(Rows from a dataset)
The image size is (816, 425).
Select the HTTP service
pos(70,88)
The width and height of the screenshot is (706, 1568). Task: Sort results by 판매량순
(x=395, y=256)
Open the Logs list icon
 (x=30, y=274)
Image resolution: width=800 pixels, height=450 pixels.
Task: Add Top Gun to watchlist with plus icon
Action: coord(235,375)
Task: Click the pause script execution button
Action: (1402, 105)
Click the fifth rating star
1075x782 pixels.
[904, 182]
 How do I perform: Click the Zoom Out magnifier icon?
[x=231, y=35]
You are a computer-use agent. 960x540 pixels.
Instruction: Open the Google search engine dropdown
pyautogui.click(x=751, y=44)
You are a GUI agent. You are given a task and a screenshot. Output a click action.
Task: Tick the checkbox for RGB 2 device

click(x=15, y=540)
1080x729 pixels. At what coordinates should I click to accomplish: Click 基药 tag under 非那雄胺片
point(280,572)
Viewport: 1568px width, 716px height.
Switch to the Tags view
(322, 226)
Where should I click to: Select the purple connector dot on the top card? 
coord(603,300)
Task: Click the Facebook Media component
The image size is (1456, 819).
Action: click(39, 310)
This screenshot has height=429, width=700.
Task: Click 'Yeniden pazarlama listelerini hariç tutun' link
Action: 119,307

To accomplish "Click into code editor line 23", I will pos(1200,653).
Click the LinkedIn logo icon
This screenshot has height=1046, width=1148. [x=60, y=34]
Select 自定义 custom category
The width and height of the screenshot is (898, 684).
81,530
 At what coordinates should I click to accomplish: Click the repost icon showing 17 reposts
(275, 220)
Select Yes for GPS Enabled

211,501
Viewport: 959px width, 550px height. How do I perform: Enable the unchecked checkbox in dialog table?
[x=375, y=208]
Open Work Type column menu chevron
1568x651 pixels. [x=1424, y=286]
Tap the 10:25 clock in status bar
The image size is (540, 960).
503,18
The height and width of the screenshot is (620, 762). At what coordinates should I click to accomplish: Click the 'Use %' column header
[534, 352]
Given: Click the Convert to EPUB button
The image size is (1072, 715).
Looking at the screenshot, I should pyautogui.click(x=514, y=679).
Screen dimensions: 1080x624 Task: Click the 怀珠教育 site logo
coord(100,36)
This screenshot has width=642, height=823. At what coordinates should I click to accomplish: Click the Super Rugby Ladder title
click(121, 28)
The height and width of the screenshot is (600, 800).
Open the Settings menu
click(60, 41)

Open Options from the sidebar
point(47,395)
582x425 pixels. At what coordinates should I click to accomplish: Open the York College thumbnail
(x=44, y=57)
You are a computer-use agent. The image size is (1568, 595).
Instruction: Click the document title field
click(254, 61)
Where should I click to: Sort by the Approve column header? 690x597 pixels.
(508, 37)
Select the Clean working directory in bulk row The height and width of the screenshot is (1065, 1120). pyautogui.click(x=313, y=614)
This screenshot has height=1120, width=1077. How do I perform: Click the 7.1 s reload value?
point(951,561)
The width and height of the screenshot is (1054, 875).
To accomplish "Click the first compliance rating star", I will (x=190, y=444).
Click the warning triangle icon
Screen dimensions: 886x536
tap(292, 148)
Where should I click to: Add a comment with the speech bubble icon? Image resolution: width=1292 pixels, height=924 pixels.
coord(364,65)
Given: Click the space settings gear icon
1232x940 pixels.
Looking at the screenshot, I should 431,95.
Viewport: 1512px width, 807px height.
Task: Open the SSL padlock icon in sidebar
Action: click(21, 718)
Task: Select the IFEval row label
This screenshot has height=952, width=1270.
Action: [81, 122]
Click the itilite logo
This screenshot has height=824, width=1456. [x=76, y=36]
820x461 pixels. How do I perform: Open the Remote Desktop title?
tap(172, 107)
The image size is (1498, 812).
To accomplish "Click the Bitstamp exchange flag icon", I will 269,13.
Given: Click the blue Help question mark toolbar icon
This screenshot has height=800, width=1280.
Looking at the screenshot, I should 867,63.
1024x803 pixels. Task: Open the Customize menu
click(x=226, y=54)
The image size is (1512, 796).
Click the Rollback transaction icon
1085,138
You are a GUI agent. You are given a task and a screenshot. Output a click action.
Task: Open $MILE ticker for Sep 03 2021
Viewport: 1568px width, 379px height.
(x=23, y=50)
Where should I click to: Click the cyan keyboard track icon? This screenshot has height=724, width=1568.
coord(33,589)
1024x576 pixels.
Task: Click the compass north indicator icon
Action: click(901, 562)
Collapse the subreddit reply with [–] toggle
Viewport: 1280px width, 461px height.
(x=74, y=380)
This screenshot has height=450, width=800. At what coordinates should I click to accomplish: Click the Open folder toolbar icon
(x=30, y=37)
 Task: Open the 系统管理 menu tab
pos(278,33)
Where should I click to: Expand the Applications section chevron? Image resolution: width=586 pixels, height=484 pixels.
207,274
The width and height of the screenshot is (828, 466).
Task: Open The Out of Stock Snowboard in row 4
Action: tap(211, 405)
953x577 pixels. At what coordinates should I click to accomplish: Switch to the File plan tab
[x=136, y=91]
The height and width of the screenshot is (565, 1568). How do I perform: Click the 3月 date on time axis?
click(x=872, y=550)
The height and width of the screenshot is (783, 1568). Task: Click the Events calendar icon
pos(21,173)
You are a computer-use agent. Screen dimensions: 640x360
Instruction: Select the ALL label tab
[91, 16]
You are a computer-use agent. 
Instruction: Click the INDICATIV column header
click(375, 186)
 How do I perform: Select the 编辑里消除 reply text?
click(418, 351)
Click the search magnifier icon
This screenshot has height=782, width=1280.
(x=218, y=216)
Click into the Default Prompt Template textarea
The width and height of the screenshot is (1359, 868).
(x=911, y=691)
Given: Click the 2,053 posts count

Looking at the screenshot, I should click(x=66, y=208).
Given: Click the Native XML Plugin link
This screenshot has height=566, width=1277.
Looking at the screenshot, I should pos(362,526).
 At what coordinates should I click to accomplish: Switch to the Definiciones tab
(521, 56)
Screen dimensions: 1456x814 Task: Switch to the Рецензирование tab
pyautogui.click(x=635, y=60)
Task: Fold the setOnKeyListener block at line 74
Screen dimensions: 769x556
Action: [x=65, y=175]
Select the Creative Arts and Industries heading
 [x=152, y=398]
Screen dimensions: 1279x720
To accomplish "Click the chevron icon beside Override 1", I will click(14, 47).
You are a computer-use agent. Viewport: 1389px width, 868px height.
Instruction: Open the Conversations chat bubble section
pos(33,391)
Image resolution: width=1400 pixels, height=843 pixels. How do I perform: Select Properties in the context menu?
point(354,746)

**REQUIRED TASK:** Reproduce every one of the rows above without changing a character.

**REPLY:**
The image size is (816, 425).
Select the HTTP service
pos(70,88)
The width and height of the screenshot is (706, 1568). Task: Sort results by 판매량순
(x=395, y=256)
Open the Logs list icon
 (x=30, y=274)
Image resolution: width=800 pixels, height=450 pixels.
Task: Add Top Gun to watchlist with plus icon
Action: coord(235,375)
Task: Click the pause script execution button
Action: (1402, 105)
Click the fifth rating star
1075x782 pixels.
[904, 182]
 How do I perform: Click the Zoom Out magnifier icon?
[x=231, y=35]
You are a computer-use agent. 960x540 pixels.
Instruction: Open the Google search engine dropdown
pyautogui.click(x=751, y=44)
You are a GUI agent. You are given a task and a screenshot. Output a click action.
Task: Tick the checkbox for RGB 2 device

click(x=15, y=540)
1080x729 pixels. At what coordinates should I click to accomplish: Click 基药 tag under 非那雄胺片
point(280,572)
Viewport: 1568px width, 716px height.
Switch to the Tags view
(322, 226)
Where should I click to: Select the purple connector dot on the top card? 
coord(603,300)
Task: Click the Facebook Media component
The image size is (1456, 819).
Action: click(39, 310)
This screenshot has height=429, width=700.
Task: Click 'Yeniden pazarlama listelerini hariç tutun' link
Action: 119,307

To accomplish "Click into code editor line 23", I will pos(1200,653).
Click the LinkedIn logo icon
This screenshot has height=1046, width=1148. [x=60, y=34]
Select 自定义 custom category
The width and height of the screenshot is (898, 684).
81,530
 At what coordinates should I click to accomplish: Click the repost icon showing 17 reposts
(275, 220)
Select Yes for GPS Enabled

211,501
Viewport: 959px width, 550px height. How do I perform: Enable the unchecked checkbox in dialog table?
[x=375, y=208]
Open Work Type column menu chevron
1568x651 pixels. [x=1424, y=286]
Tap the 10:25 clock in status bar
The image size is (540, 960).
503,18
The height and width of the screenshot is (620, 762). At what coordinates should I click to accomplish: Click the 'Use %' column header
[534, 352]
Given: Click the Convert to EPUB button
The image size is (1072, 715).
Looking at the screenshot, I should pyautogui.click(x=514, y=679).
Screen dimensions: 1080x624 Task: Click the 怀珠教育 site logo
coord(100,36)
This screenshot has width=642, height=823. At what coordinates should I click to accomplish: Click the Super Rugby Ladder title
click(121, 28)
The height and width of the screenshot is (600, 800).
Open the Settings menu
click(60, 41)

Open Options from the sidebar
point(47,395)
582x425 pixels. At what coordinates should I click to accomplish: Open the York College thumbnail
(x=44, y=57)
You are a computer-use agent. The image size is (1568, 595).
Instruction: Click the document title field
click(254, 61)
Where should I click to: Sort by the Approve column header? 690x597 pixels.
(508, 37)
Select the Clean working directory in bulk row The height and width of the screenshot is (1065, 1120). pyautogui.click(x=313, y=614)
This screenshot has height=1120, width=1077. How do I perform: Click the 7.1 s reload value?
point(951,561)
The width and height of the screenshot is (1054, 875).
To accomplish "Click the first compliance rating star", I will (x=190, y=444).
Click the warning triangle icon
Screen dimensions: 886x536
tap(292, 148)
Where should I click to: Add a comment with the speech bubble icon? Image resolution: width=1292 pixels, height=924 pixels.
coord(364,65)
Given: Click the space settings gear icon
1232x940 pixels.
Looking at the screenshot, I should 431,95.
Viewport: 1512px width, 807px height.
Task: Open the SSL padlock icon in sidebar
Action: click(21, 718)
Task: Select the IFEval row label
This screenshot has height=952, width=1270.
Action: [81, 122]
Click the itilite logo
This screenshot has height=824, width=1456. [x=76, y=36]
820x461 pixels. How do I perform: Open the Remote Desktop title?
tap(172, 107)
The image size is (1498, 812).
To accomplish "Click the Bitstamp exchange flag icon", I will 269,13.
Given: Click the blue Help question mark toolbar icon
This screenshot has height=800, width=1280.
Looking at the screenshot, I should 867,63.
1024x803 pixels. Task: Open the Customize menu
click(x=226, y=54)
The image size is (1512, 796).
Click the Rollback transaction icon
1085,138
You are a GUI agent. You are given a task and a screenshot. Output a click action.
Task: Open $MILE ticker for Sep 03 2021
Viewport: 1568px width, 379px height.
(x=23, y=50)
Where should I click to: Click the cyan keyboard track icon? This screenshot has height=724, width=1568.
coord(33,589)
1024x576 pixels.
Task: Click the compass north indicator icon
Action: click(901, 562)
Collapse the subreddit reply with [–] toggle
Viewport: 1280px width, 461px height.
(x=74, y=380)
This screenshot has height=450, width=800. At what coordinates should I click to accomplish: Click the Open folder toolbar icon
(x=30, y=37)
 Task: Open the 系统管理 menu tab
pos(278,33)
Where should I click to: Expand the Applications section chevron? Image resolution: width=586 pixels, height=484 pixels.
207,274
The width and height of the screenshot is (828, 466).
Task: Open The Out of Stock Snowboard in row 4
Action: tap(211, 405)
953x577 pixels. At what coordinates should I click to accomplish: Switch to the File plan tab
[x=136, y=91]
The height and width of the screenshot is (565, 1568). How do I perform: Click the 3月 date on time axis?
click(x=872, y=550)
The height and width of the screenshot is (783, 1568). Task: Click the Events calendar icon
pos(21,173)
You are a computer-use agent. Screen dimensions: 640x360
Instruction: Select the ALL label tab
[91, 16]
You are a computer-use agent. 
Instruction: Click the INDICATIV column header
click(375, 186)
 How do I perform: Select the 编辑里消除 reply text?
click(418, 351)
Click the search magnifier icon
This screenshot has height=782, width=1280.
(x=218, y=216)
Click into the Default Prompt Template textarea
The width and height of the screenshot is (1359, 868).
(x=911, y=691)
Given: Click the 2,053 posts count

Looking at the screenshot, I should click(x=66, y=208).
Given: Click the Native XML Plugin link
This screenshot has height=566, width=1277.
Looking at the screenshot, I should pos(362,526).
 At what coordinates should I click to accomplish: Switch to the Definiciones tab
(521, 56)
Screen dimensions: 1456x814 Task: Switch to the Рецензирование tab
pyautogui.click(x=635, y=60)
Task: Fold the setOnKeyListener block at line 74
Screen dimensions: 769x556
Action: [x=65, y=175]
Select the Creative Arts and Industries heading
 [x=152, y=398]
Screen dimensions: 1279x720
To accomplish "Click the chevron icon beside Override 1", I will click(14, 47).
You are a computer-use agent. Viewport: 1389px width, 868px height.
Instruction: Open the Conversations chat bubble section
pos(33,391)
Image resolution: width=1400 pixels, height=843 pixels. How do I perform: Select Properties in the context menu?
point(354,746)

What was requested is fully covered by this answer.